Judgments quoted by Applicant and Respondent

# 5. Ld. Counsel for the Applicant has relied upon a judgement of the Hon’ble Supreme Court in James Kunjwal v. State of Uttarakhand., [2024 INSC 601 (para 16)], wherein essential factors to prove whether an offence of perjury has been committed, have been enumerated:

  • “What we may conclude from a perusal of the above-noticed judicial pronouncements is that:-

  • (i) The Court should be of the prima facie opinion that there exists sufficient and reasonable ground to initiate proceedings against the person who has allegedly made a false statement(s);

  • (ii) Such proceedings should be initiated when doing the same is “expedient in the interests of justice to punish the delinquent” and not merely because of inaccuracy in statements that may be innocent/immaterial;

  • (iii) There should be “deliberate falsehood on a matter of substance”;

  • (iv) The Court should be satisfied that there is a reasonable foundation for the charge, with distinct evidence and not mere suspicion;

  • (v) Proceedings should be initiated in exceptional circumstances, for instance, when a party has perjured themselves to beneficial orders from the Court.


# 6. Ld. Counsel for the Applicant has also relied upon KVR Industries Pvt Ltd. v. PP Bafna Ventures Pvt Ltd., [CA(AT)(INS) No. 626/2020] where the Hon’ble NCLAT has affirmed that the Hon’ble Tribunal has the jurisdiction to conduct a preliminary inquiry into the offence of providing false statements and evidence under Section 227 of BNS, 2023 punishable under Section 229 of BNS, 2023 and pass necessary directions for prosecution under Section 215 r/w Section 379 of the BNSS, 2023.

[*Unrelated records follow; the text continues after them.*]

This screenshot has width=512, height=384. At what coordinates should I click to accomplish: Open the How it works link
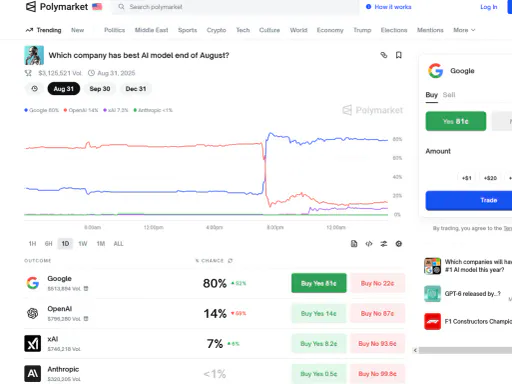pyautogui.click(x=389, y=7)
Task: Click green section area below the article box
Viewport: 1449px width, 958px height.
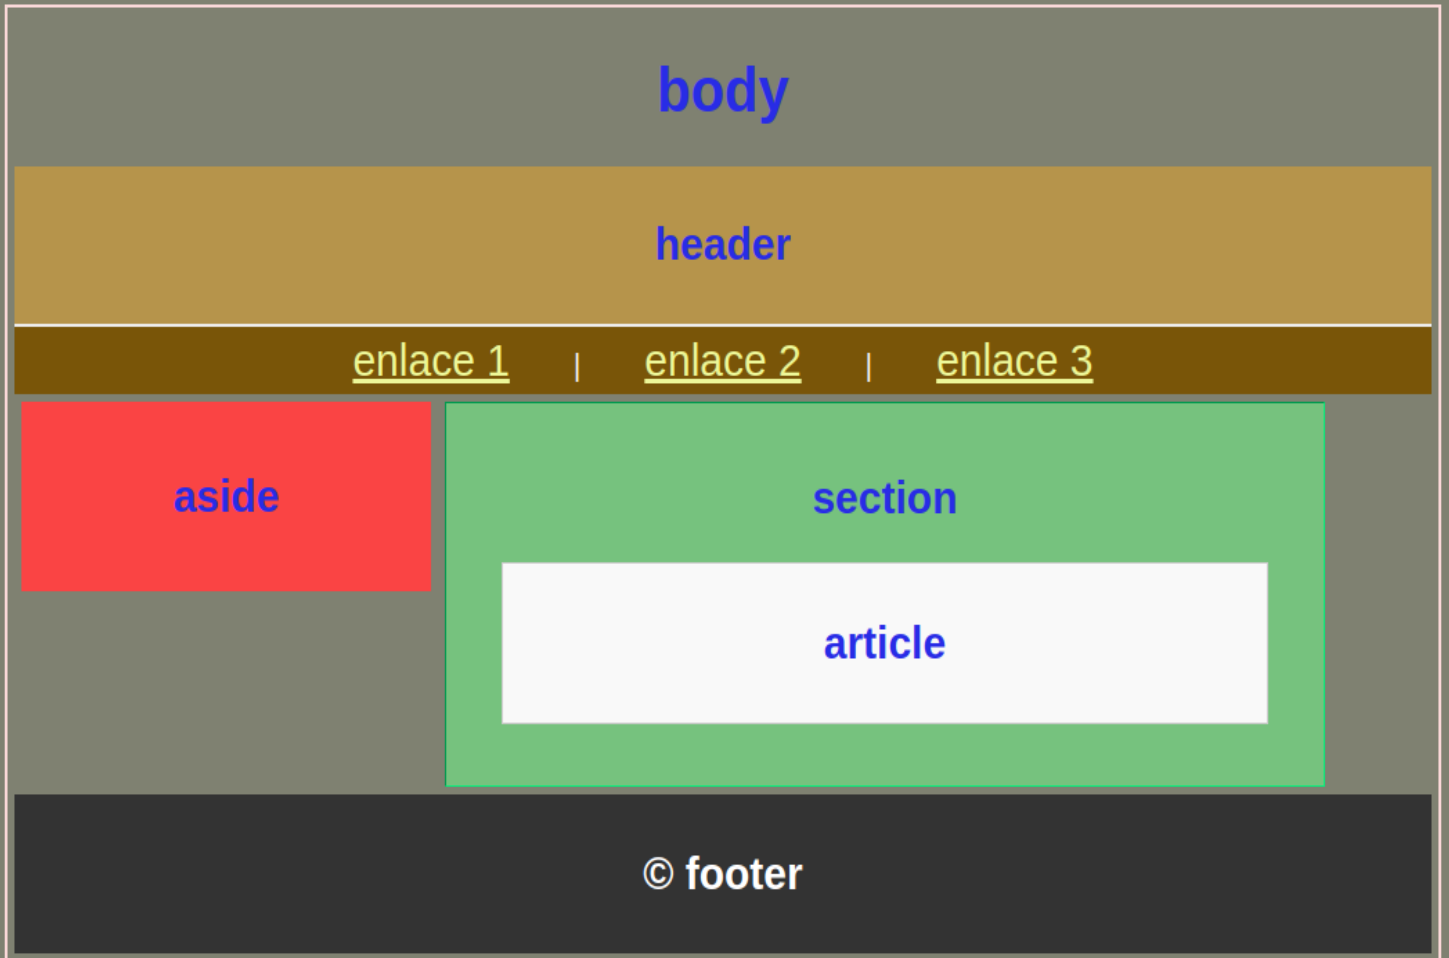Action: 885,755
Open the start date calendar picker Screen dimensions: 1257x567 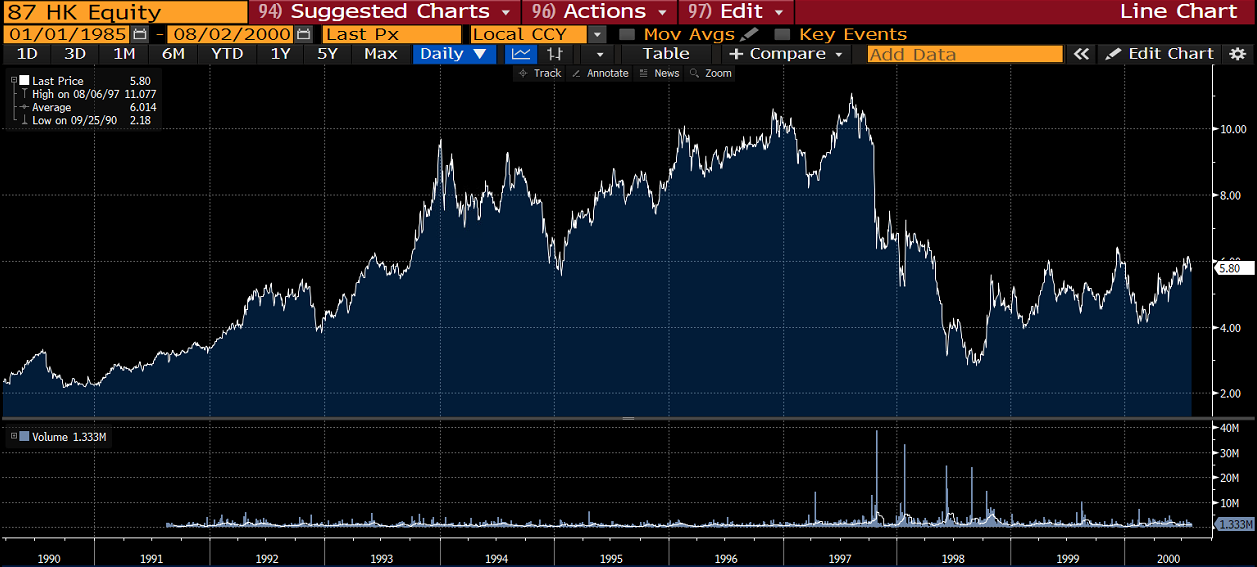point(140,34)
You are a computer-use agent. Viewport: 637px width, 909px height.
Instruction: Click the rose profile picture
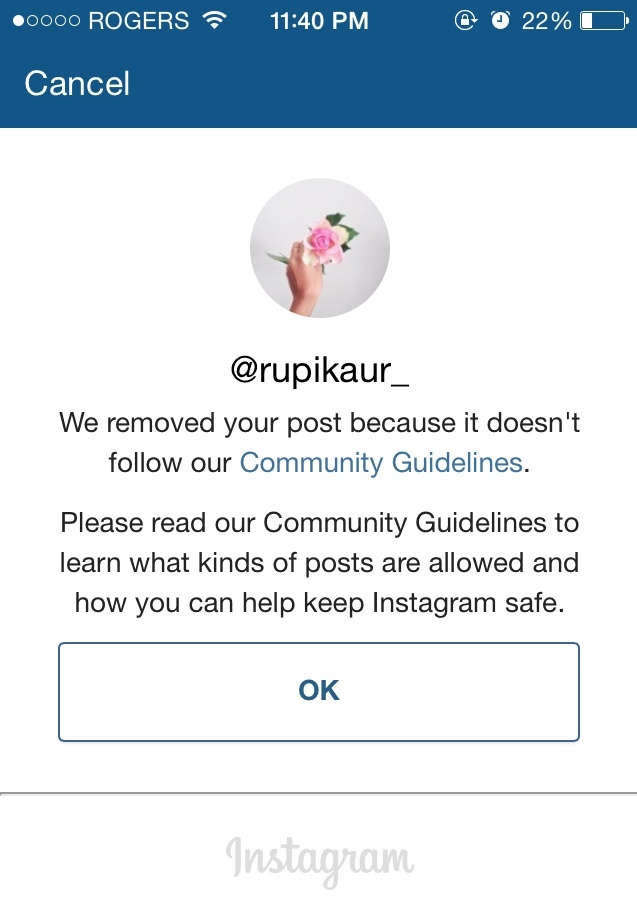point(319,248)
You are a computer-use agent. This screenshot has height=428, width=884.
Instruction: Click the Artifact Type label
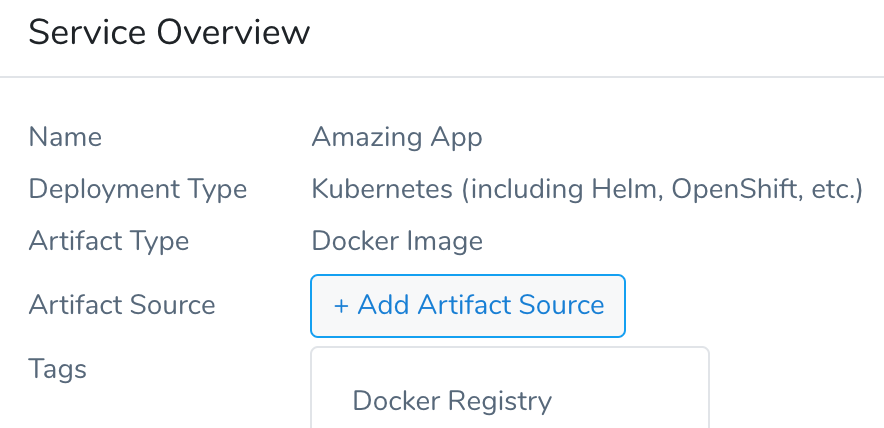tap(109, 241)
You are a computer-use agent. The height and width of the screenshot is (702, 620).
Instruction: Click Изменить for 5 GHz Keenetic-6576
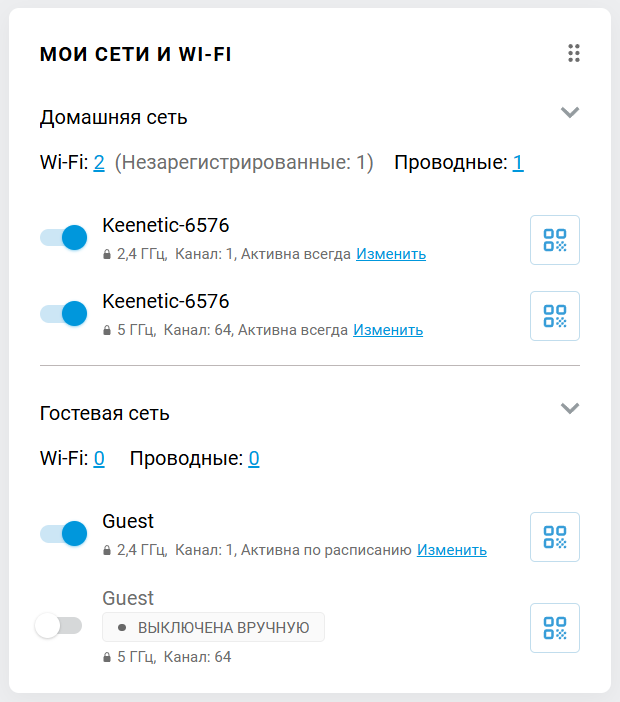coord(388,330)
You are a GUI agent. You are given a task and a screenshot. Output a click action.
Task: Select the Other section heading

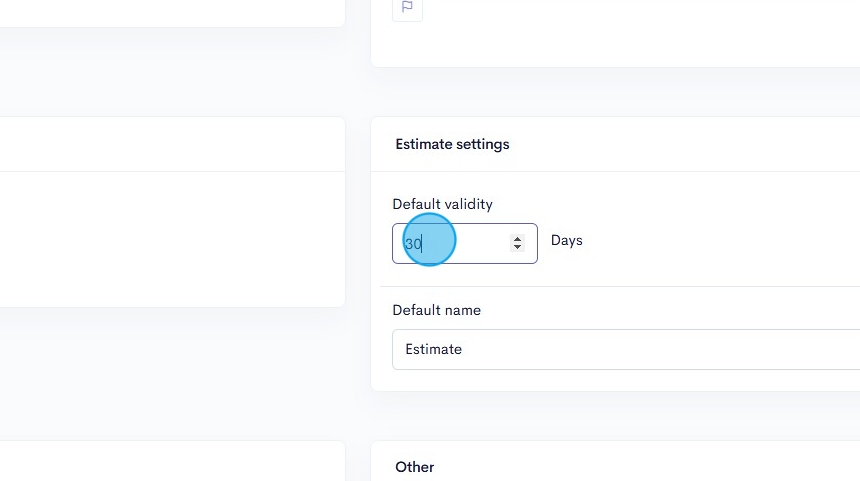[414, 467]
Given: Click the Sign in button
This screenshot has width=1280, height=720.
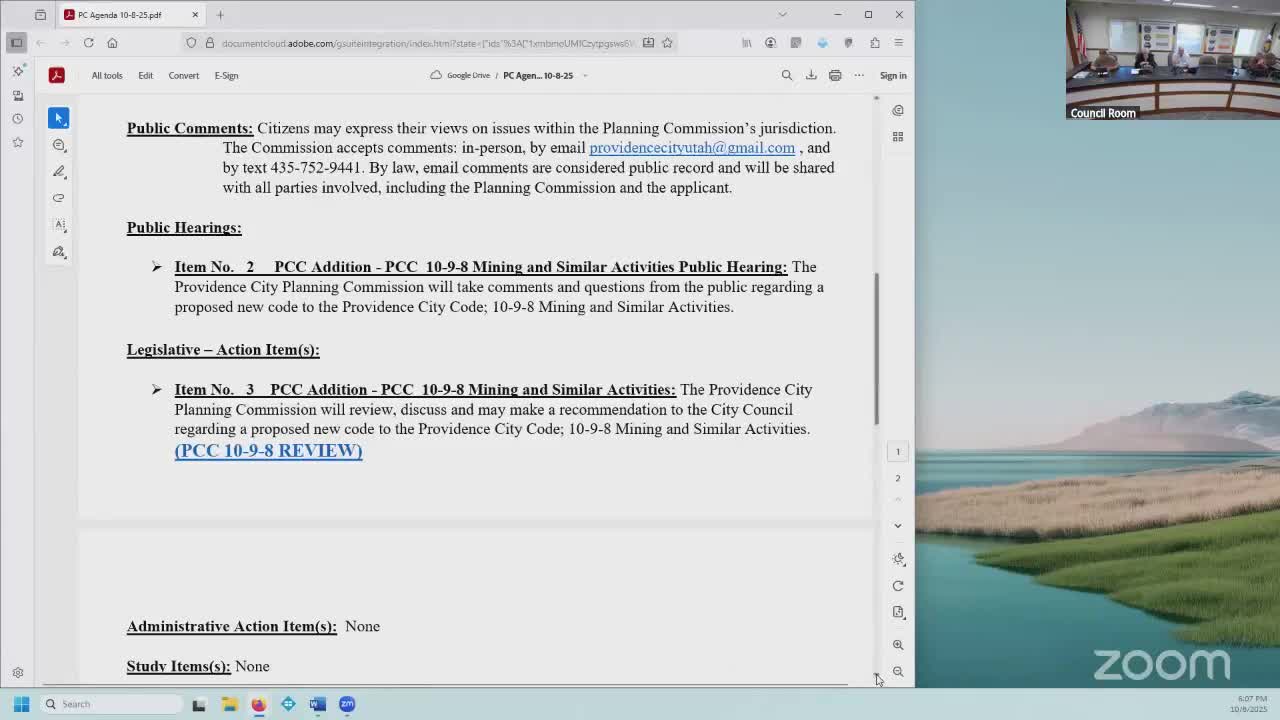Looking at the screenshot, I should (893, 75).
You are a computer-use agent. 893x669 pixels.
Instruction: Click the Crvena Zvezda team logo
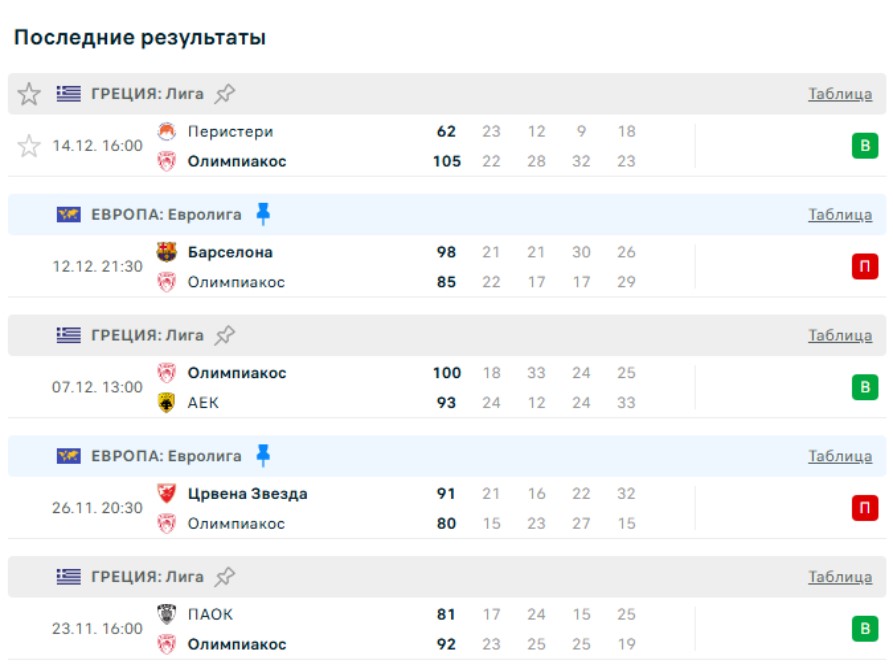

# 7. Ld. Counsel for the Applicant has submitted that while the present application was filed on 09.09.2024, the defects in the application were marked by the registry only on 25.11.2024, which were promptly cured on 29.11.2024. Even thereafter, the case status reflected that the application was under scrutiny. It was only upon the Applicant’s email to the ld. Registrar dated 05.12.204, was the application scrutinised and another defect regarding memo of parties was marked. In the interim, the time for re-filing the application expired and the Applicant had to move an application before the ld. Registrar vide email dated 04.01.2025 to condone the said delay. Soon after the delay was condoned, the Applicant re-filed the application on 09.01.2025. Thus, the listing of the present application after disposal of the Section 9 petition was not deliberate or intentional, as has been falsely alleged by the Respondent.


# 8. Ld. Counsel for the Respondent has relied upon the judgment of the Hon’ble Supreme Court Ajay Kumar Jain v. State of Uttar Pradesh [2024 INSC 958] which addressed the non-maintainability of miscellaneous applications after the main proceedings have been disposed off. Further, reliance was placed where Hon’ble Punjab & Haryana High Court has made observation in Nachhattar Singh vs Rai Singh And Anr. [(2022) CRM-M-I771-2018] that:

  • “As per the settled proposition of law as enumerated hereinabove, proceedings under Section 340 Cr. P. C. are not to be initiated in every case where offences are purportedly made out. In fact, the said proceedings are to be initiated only in a situation, where the Court considers it expedient in the interest of justice to make a complaint.”


Our Findings

# 9. We have gone through the documents on record filed by the Applicant as well as heard the arguments advanced by counsels of the Applicant and the Respondents.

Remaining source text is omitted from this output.